Boos rang through the White House Thursday as President Donald Trump thanked Pfizer CEO Albert Bourla at a Black History Month event, appearing to catch the president off guard.
(LifeSiteNews) — When President Donald Trump introduced the head of pharmaceutical giant Pfizer at yesterday’s White House Black History Month event, the room packed full of Trump supporters immediately erupted into sustained loud booing, seemingly taking the president by surprise.
The crowd that had gathered in the East Room of the White House on Thursday consisted mostly of African Americans who had helped the president get re-elected.
“We also have the head of Pfizer here (CEO Albert Bourla), so I want to thank him, one of the great people, one of the great businessmen,” said the president, who chuckled as he tried to quiet the crowd by repeatedly saying “thank you” until the booing subsided.
Golfing great Tiger Woods, who was on the stage with Trump, looked on stone-faced.
“Trump needs to understand we HATE Pfizer,” wrote one X user who saw the video. “It was not good.”
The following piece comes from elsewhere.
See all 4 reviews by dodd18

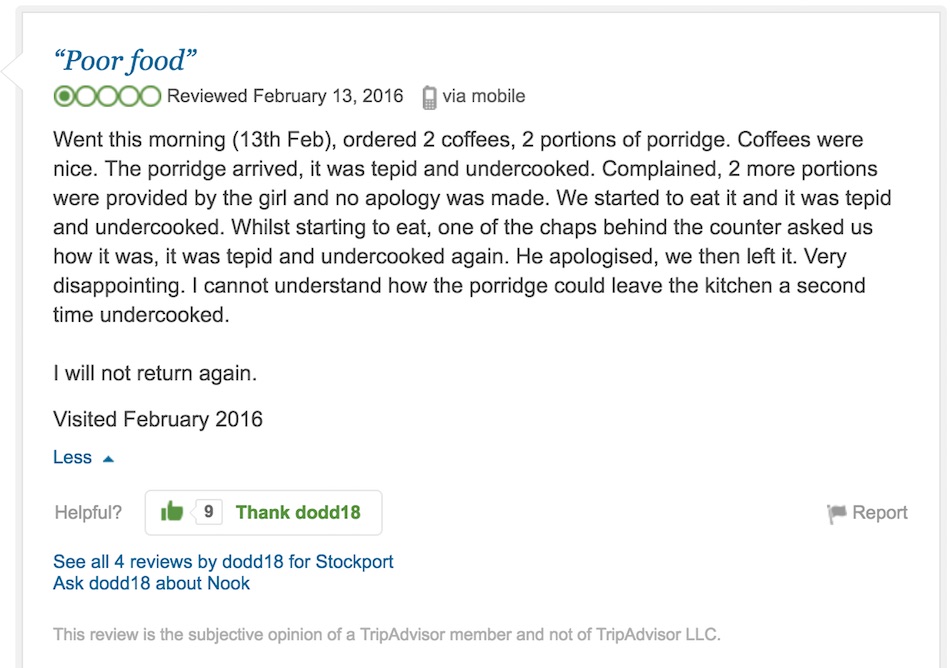223,561
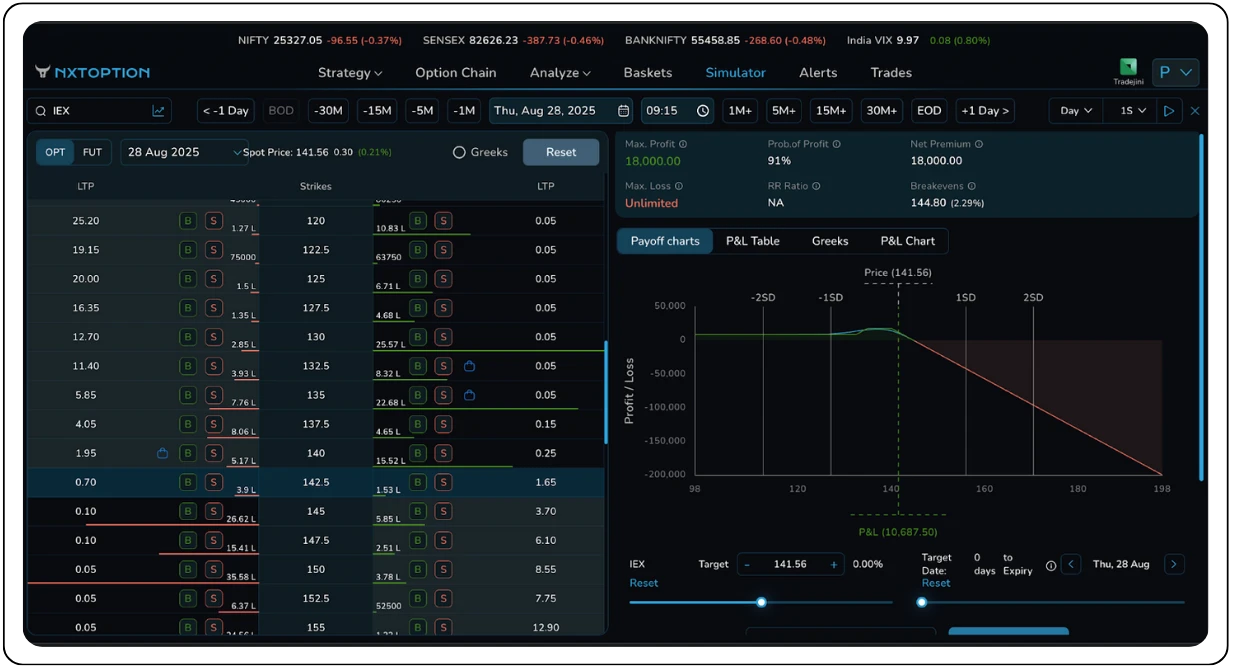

Laura Powell, a civil liberties attorney, asked on X, “Why was Bourla invited to the Black History Month event anyway?"
“He did it on purpose for future negotiation purposes,” another user suggested. “Watch what happens next.”
Some interpreted Trump’s “thank-yous” not as a device to calm the crowd but as a literal “thank you” to the crowd for booing the Big Pharma CEO.
“I’m starting to think that he was trolling him (the Pfizer CEO) with a public humiliation,” another said. “Trump knew what he was doing.”
Bourla was in town to meet with Trump along with other leaders from the Pharmaceutical Research and Manufacturers of America (PhRMA).
“While only time will tell whether the biopharma industry and Trump 2.0 play nice over the next four years, recent moves by the administration – including efforts to cut National Institutes of Health research grants and mass layoffs at health agencies like the FDA, the Centers for Disease Control and Prevention and the Department of Health and Human Services (HHS) – have created significant uncertainty for the industry,” Fierce Pharma’s Fraiser Kansteiner explained.
“Elsewhere, Robert F. Kennedy Jr., who was confirmed as HHS secretary last week, said on Tuesday that the Trump administration’s Make America Healthy Again commission will investigate whether childhood vaccination schedules and antidepressants, plus other factors like ultra-processed foods, are tied to a ‘drastic rise in chronic disease’ in the country,” Kansteiner noted.